Repeat each of these records exactly.
:: SUPPLIED MATERIAL
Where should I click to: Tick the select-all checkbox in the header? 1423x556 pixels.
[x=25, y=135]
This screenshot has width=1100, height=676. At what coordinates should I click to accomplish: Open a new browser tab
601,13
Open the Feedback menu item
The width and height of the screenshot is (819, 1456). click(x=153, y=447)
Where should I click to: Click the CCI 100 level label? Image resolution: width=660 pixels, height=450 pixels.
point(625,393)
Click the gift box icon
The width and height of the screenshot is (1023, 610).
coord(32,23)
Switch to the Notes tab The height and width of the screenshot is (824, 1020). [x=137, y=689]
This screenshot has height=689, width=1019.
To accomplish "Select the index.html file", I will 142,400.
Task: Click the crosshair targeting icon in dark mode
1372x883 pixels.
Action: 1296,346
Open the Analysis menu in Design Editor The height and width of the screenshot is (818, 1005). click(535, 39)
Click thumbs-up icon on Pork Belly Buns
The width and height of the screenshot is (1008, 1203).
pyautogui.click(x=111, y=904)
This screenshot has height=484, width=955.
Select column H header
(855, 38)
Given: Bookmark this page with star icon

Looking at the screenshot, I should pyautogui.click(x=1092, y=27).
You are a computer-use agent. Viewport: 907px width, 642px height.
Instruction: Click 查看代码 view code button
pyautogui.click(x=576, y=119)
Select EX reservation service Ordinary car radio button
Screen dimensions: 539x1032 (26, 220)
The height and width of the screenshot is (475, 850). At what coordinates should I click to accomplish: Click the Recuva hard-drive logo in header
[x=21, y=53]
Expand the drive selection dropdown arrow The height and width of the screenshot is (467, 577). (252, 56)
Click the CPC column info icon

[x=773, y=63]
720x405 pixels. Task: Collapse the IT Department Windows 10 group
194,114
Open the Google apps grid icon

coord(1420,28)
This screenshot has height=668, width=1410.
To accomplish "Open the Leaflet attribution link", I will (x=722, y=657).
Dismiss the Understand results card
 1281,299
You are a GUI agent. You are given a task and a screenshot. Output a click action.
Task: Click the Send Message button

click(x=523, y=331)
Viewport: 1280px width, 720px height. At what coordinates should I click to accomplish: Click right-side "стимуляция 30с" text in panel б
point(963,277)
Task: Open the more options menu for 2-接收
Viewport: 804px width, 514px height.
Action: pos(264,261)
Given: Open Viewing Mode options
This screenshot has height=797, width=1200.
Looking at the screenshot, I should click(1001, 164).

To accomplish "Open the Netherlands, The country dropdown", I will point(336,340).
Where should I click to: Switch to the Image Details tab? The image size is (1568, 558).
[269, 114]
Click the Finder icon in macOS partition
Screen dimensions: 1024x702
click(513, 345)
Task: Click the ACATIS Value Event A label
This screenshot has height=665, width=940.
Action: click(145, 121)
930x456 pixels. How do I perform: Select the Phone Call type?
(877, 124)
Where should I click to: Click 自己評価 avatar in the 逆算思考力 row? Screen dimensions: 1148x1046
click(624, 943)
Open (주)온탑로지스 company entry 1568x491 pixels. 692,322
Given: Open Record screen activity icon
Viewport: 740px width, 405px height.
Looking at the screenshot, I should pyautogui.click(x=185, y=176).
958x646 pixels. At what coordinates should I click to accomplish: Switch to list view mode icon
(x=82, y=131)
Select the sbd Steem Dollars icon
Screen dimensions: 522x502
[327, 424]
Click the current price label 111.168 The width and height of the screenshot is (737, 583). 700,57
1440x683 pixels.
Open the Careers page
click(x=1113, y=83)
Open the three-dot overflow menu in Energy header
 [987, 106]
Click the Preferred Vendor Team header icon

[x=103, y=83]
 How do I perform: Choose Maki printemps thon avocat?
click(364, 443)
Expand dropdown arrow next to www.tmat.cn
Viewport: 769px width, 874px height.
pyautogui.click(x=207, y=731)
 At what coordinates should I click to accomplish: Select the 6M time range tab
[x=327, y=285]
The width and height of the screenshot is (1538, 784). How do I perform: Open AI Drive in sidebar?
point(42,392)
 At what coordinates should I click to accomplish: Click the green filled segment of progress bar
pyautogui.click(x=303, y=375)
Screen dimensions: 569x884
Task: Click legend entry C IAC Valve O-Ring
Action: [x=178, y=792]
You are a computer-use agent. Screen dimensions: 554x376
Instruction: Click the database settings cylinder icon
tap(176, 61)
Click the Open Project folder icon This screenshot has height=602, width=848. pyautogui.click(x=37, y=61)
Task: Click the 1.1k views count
::::
[COMPLETED EXERCISE]
Where should I click to: Tick the select-all checkbox in the header? 1423x556 pixels.
[x=25, y=135]
This screenshot has width=1100, height=676. At what coordinates should I click to accomplish: Open a new browser tab
601,13
Open the Feedback menu item
The width and height of the screenshot is (819, 1456). click(x=153, y=447)
Where should I click to: Click the CCI 100 level label? Image resolution: width=660 pixels, height=450 pixels.
point(625,393)
Click the gift box icon
The width and height of the screenshot is (1023, 610).
coord(32,23)
Switch to the Notes tab The height and width of the screenshot is (824, 1020). [x=137, y=689]
This screenshot has height=689, width=1019.
To accomplish "Select the index.html file", I will 142,400.
Task: Click the crosshair targeting icon in dark mode
1372x883 pixels.
Action: 1296,346
Open the Analysis menu in Design Editor The height and width of the screenshot is (818, 1005). click(535, 39)
Click thumbs-up icon on Pork Belly Buns
The width and height of the screenshot is (1008, 1203).
pyautogui.click(x=111, y=904)
This screenshot has height=484, width=955.
Select column H header
(855, 38)
Given: Bookmark this page with star icon

Looking at the screenshot, I should pyautogui.click(x=1092, y=27).
You are a computer-use agent. Viewport: 907px width, 642px height.
Instruction: Click 查看代码 view code button
pyautogui.click(x=576, y=119)
Select EX reservation service Ordinary car radio button
Screen dimensions: 539x1032 (26, 220)
The height and width of the screenshot is (475, 850). At what coordinates should I click to accomplish: Click the Recuva hard-drive logo in header
[x=21, y=53]
Expand the drive selection dropdown arrow The height and width of the screenshot is (467, 577). (252, 56)
Click the CPC column info icon

[x=773, y=63]
720x405 pixels. Task: Collapse the IT Department Windows 10 group
194,114
Open the Google apps grid icon

coord(1420,28)
This screenshot has height=668, width=1410.
To accomplish "Open the Leaflet attribution link", I will (x=722, y=657).
Dismiss the Understand results card
 1281,299
You are a GUI agent. You are given a task and a screenshot. Output a click action.
Task: Click the Send Message button

click(x=523, y=331)
Viewport: 1280px width, 720px height. At what coordinates should I click to accomplish: Click right-side "стимуляция 30с" text in panel б
point(963,277)
Task: Open the more options menu for 2-接收
Viewport: 804px width, 514px height.
Action: pos(264,261)
Given: Open Viewing Mode options
This screenshot has height=797, width=1200.
Looking at the screenshot, I should click(1001, 164).

To accomplish "Open the Netherlands, The country dropdown", I will point(336,340).
Where should I click to: Switch to the Image Details tab? The image size is (1568, 558).
[269, 114]
Click the Finder icon in macOS partition
Screen dimensions: 1024x702
click(513, 345)
Task: Click the ACATIS Value Event A label
This screenshot has height=665, width=940.
Action: click(145, 121)
930x456 pixels. How do I perform: Select the Phone Call type?
(877, 124)
Where should I click to: Click 自己評価 avatar in the 逆算思考力 row? Screen dimensions: 1148x1046
click(624, 943)
Open (주)온탑로지스 company entry 1568x491 pixels. 692,322
Given: Open Record screen activity icon
Viewport: 740px width, 405px height.
Looking at the screenshot, I should pyautogui.click(x=185, y=176).
958x646 pixels. At what coordinates should I click to accomplish: Switch to list view mode icon
(x=82, y=131)
Select the sbd Steem Dollars icon
Screen dimensions: 522x502
[327, 424]
Click the current price label 111.168 The width and height of the screenshot is (737, 583). 700,57
1440x683 pixels.
Open the Careers page
click(x=1113, y=83)
Open the three-dot overflow menu in Energy header
 [987, 106]
Click the Preferred Vendor Team header icon

[x=103, y=83]
 How do I perform: Choose Maki printemps thon avocat?
click(364, 443)
Expand dropdown arrow next to www.tmat.cn
Viewport: 769px width, 874px height.
pyautogui.click(x=207, y=731)
 At what coordinates should I click to accomplish: Select the 6M time range tab
[x=327, y=285]
The width and height of the screenshot is (1538, 784). How do I perform: Open AI Drive in sidebar?
point(42,392)
 At what coordinates should I click to accomplish: Click the green filled segment of progress bar
pyautogui.click(x=303, y=375)
Screen dimensions: 569x884
Task: Click legend entry C IAC Valve O-Ring
Action: [x=178, y=792]
You are a computer-use agent. Screen dimensions: 554x376
Instruction: Click the database settings cylinder icon
tap(176, 61)
Click the Open Project folder icon This screenshot has height=602, width=848. pyautogui.click(x=37, y=61)
Task: Click the 1.1k views count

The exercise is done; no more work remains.